### [Entries supplied]
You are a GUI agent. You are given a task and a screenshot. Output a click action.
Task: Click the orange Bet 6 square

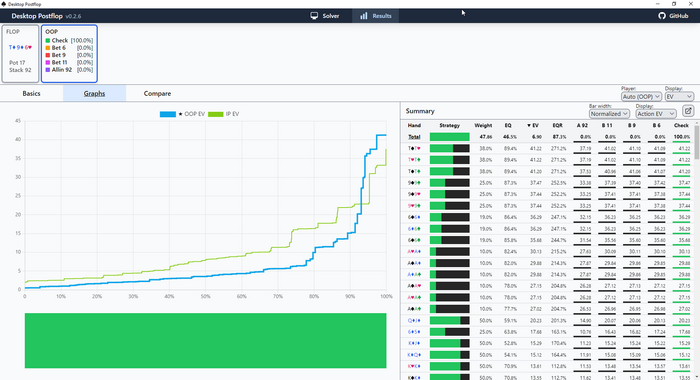48,48
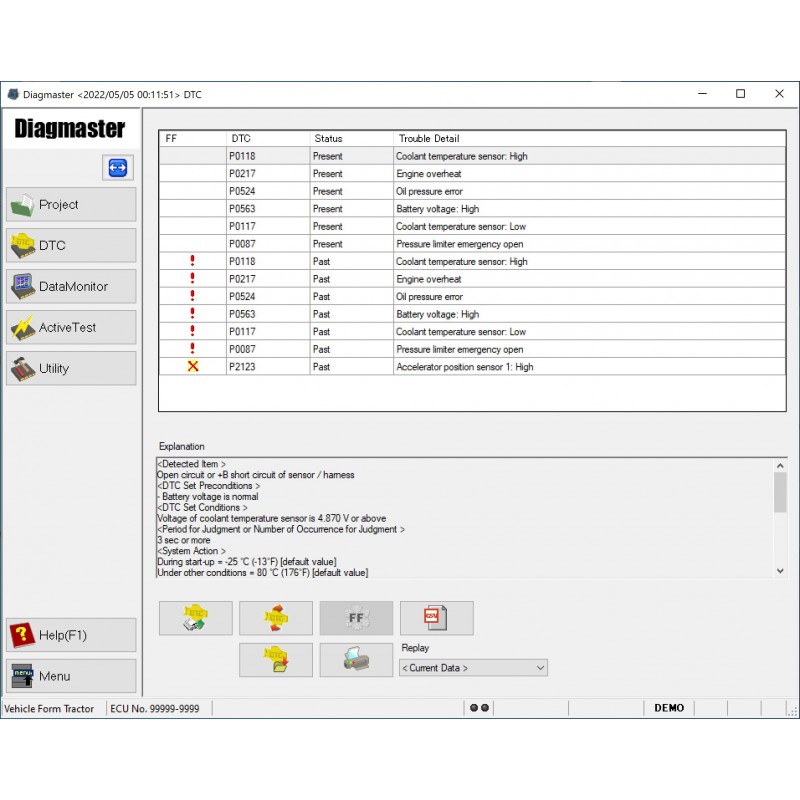Print the DTC list using the printer icon
800x800 pixels.
355,660
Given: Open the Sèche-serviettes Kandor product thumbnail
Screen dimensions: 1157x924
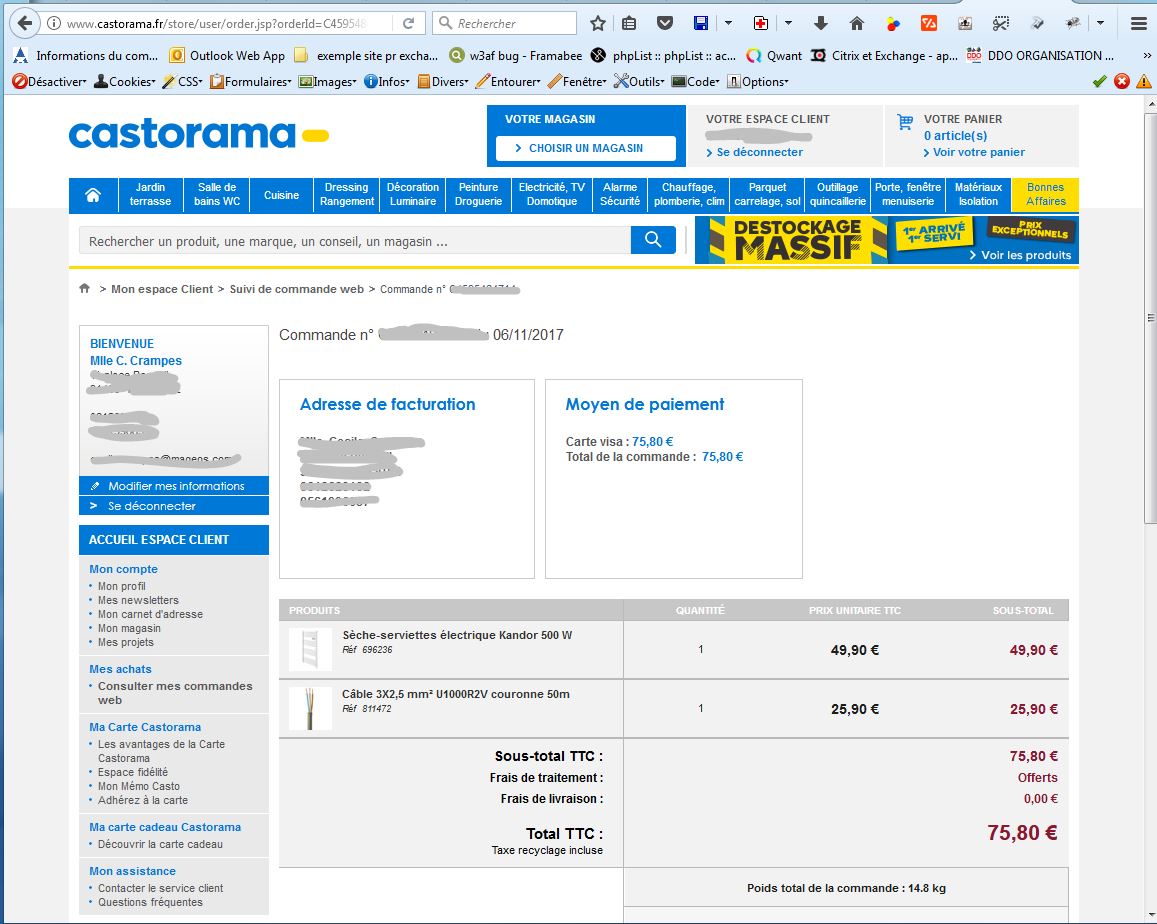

### [Exercise directions]
A word-for-word copy of the lines from the one with "Task: Click the orange Bet 6 square" through the last line of the data above is required, with both end lines included and no pictures.

### [Finished exercise]
Task: Click the orange Bet 6 square

48,48
Print the DTC list using the printer icon
800x800 pixels.
355,660
Given: Open the Sèche-serviettes Kandor product thumbnail
Screen dimensions: 1157x924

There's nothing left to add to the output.